Debt collectors know how terrified people are of ruining their credit rating, and take advantage, said Justin Song, a lead research analyst for ValuePenguin, a consumer finance website.
“It’s a known strategy for debt collectors to make debtors feel like small fish. They make them feel overwhelmed and next thing, they end up paying thousands of dollars in debt they didn’t even owe because they felt pushed around,” Song said.
Politzer snapped into action when she got the new collections notice.
After confirming with Crozer that she had a zero-dollar balance, she called EOS. The agency told her she needed to provide proof that she’d settled her account with Crozer.
That’s not how it’s supposed to work, billing experts say.
Under the Fair Debt Collections Act, consumers have a right to request within 30 days of receiving a collection notice, proof of the debt the agency is seeking to collect and to dispute all or part of the debt. Agencies are required to tell people of this right and can’t continue trying to collect the debt until they’ve provided written verification of the debt, such as a copy of the bill, according to the Federal Trade Commission.
EOS in 2015 was ordered to pay $2.5 million in refunds and penalties for collecting old cell-phone debt that people disputed and the company did not verify.
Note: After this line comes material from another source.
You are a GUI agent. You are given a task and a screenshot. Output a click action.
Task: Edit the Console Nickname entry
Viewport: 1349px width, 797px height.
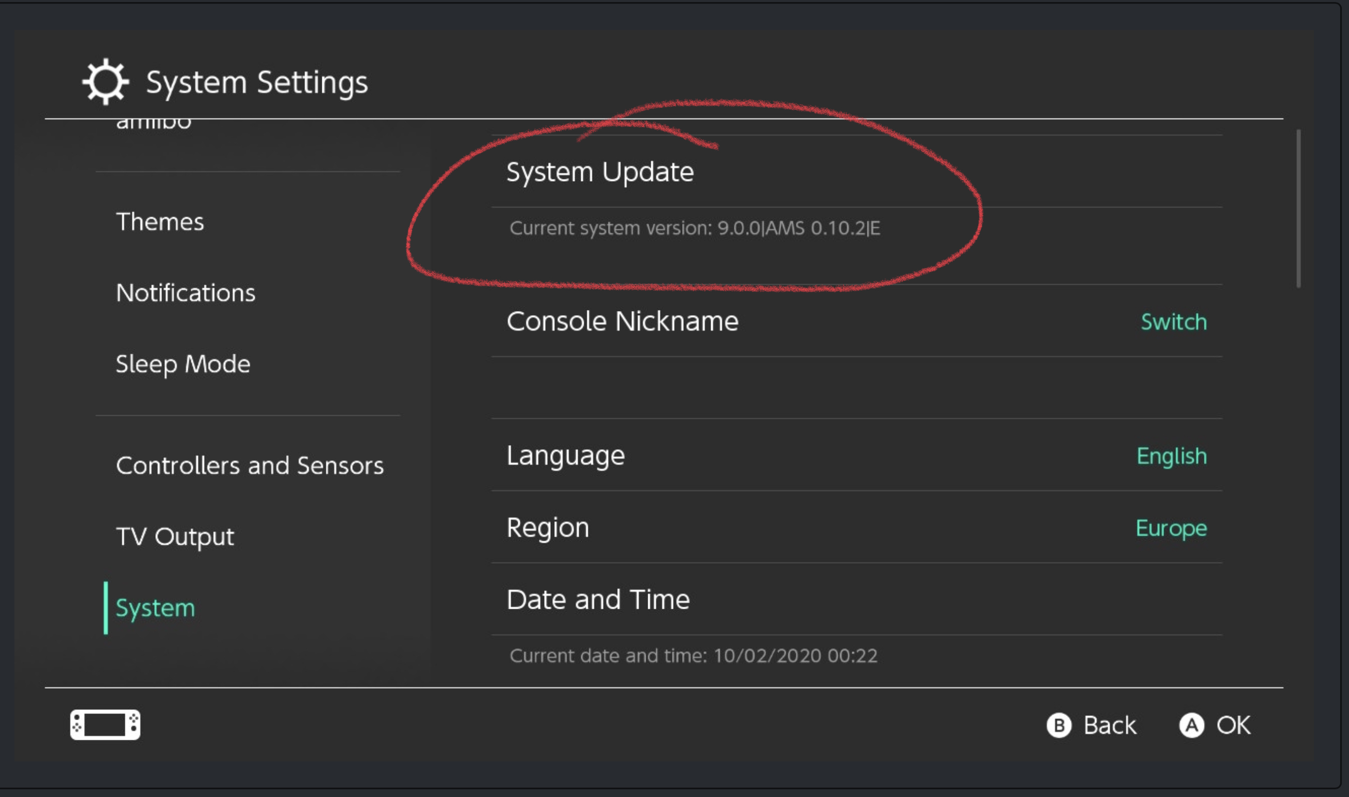click(x=857, y=321)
The letter Politzer received, which The Inquirer reviewed, does not mention the right to dispute the debt.
The company did not respond to a request for comment.
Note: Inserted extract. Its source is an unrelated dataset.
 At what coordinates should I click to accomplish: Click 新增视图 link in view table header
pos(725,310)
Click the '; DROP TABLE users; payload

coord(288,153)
Federal regulators have stepped up consumer protections in recent years, said Mark Rukavina, a business development manager with Community Catalyst, a health policy group that advocates for affordable care.
Following a New York-based lawsuit in 2015, the three major credit agencies are required to wait six months before recording new reports of medical debt. If an insurance company eventually pays a debt, it should be removed from their report.
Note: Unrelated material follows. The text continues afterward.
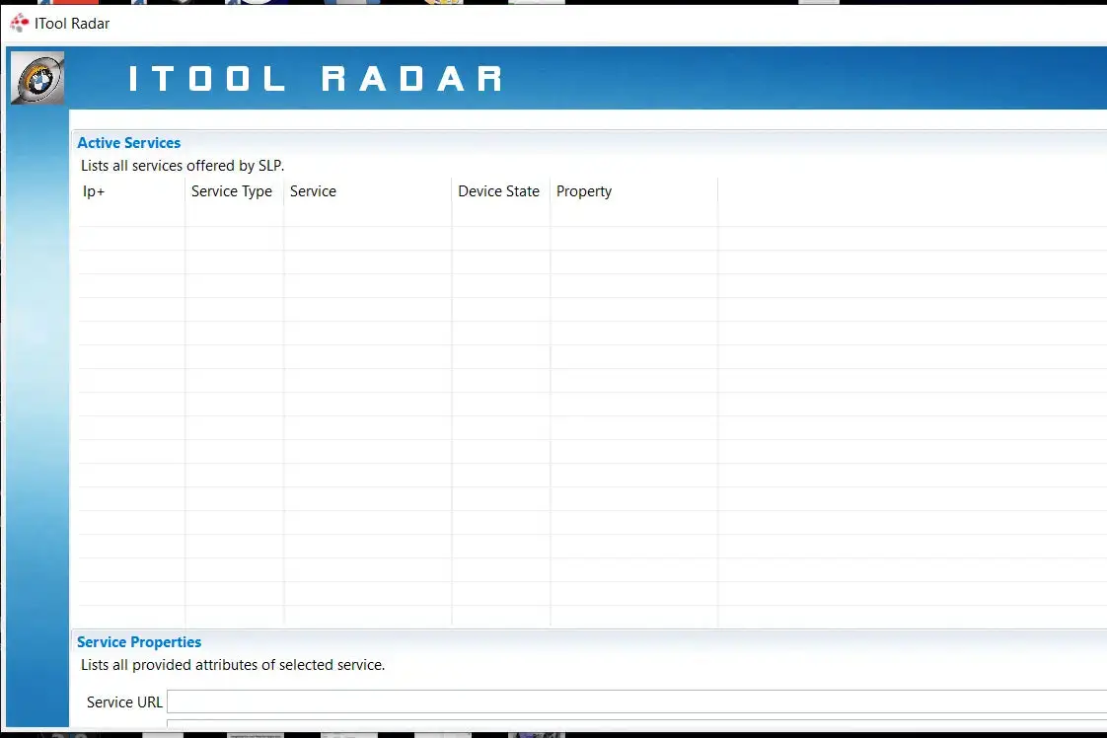Screen dimensions: 1107x738
Task: Sort by the Ip+ column header
Action: (x=94, y=191)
Consumers can also appeal a debt collection attempt and request that an agency stop contacting them.
“Unfortunately,” Rukavina said, “the burden is on the consumer to take advantage of these protections.”
In the meantime, consumers are inundated with calls and messages from debt collectors.
A third of respondents in a 2017 survey by the Consumer Financial Protection Bureau said the most recent debt collector to contact them made at least four attempts in a week; a smaller group said a debt collector made at least eight attempts a week to contact them.
“Collections agencies are much more aggressive than they were because they have more means to get in touch with you,” said Jill Gonzalez, a senior analyst for WalletHub, a consumer finance website.
More than half of respondents said they’d been contacted by a debt collector for an unpaid bill they did not believe was theirs. But only a quarter who’d been contacted by a debt collector said they had disputed the debt.
Consumers who are unaware of their rights or unable to protect themselves risk damaged credit, which can affect their access to new credit lines, creates stress, and can become its own barrier to health care.
“There have been some improvements ... but it’s still really a broken system for a lot of consumers,” said Bosco, of the National Consumer Law Center.